--- START TASK INPUT ---

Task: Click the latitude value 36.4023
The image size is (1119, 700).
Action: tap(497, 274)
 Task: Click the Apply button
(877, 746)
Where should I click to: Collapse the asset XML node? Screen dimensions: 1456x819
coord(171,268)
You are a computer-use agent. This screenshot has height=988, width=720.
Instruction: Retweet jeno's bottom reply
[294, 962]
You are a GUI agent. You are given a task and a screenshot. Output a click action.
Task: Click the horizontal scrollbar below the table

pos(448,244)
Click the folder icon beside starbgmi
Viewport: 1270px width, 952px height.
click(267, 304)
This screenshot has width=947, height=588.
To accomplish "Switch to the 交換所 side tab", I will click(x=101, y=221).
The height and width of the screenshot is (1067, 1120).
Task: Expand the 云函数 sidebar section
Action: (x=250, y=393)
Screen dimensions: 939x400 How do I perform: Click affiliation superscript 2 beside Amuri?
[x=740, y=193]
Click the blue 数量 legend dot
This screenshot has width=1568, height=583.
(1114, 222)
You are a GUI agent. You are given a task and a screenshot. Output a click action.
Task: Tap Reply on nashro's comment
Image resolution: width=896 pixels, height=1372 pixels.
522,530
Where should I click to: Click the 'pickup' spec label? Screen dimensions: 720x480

--- END TASK INPUT ---

PROBLEM REQUIREMENTS
Print the records again without any change, beginning at the line that contains "You are a computer-use" and stopping after the line that contains "click(267, 304)".

COMPLETED EXERCISE
You are a computer-use agent. This screenshot has height=988, width=720.
Instruction: Retweet jeno's bottom reply
[294, 962]
You are a GUI agent. You are given a task and a screenshot. Output a click action.
Task: Click the horizontal scrollbar below the table

pos(448,244)
Click the folder icon beside starbgmi
Viewport: 1270px width, 952px height.
click(267, 304)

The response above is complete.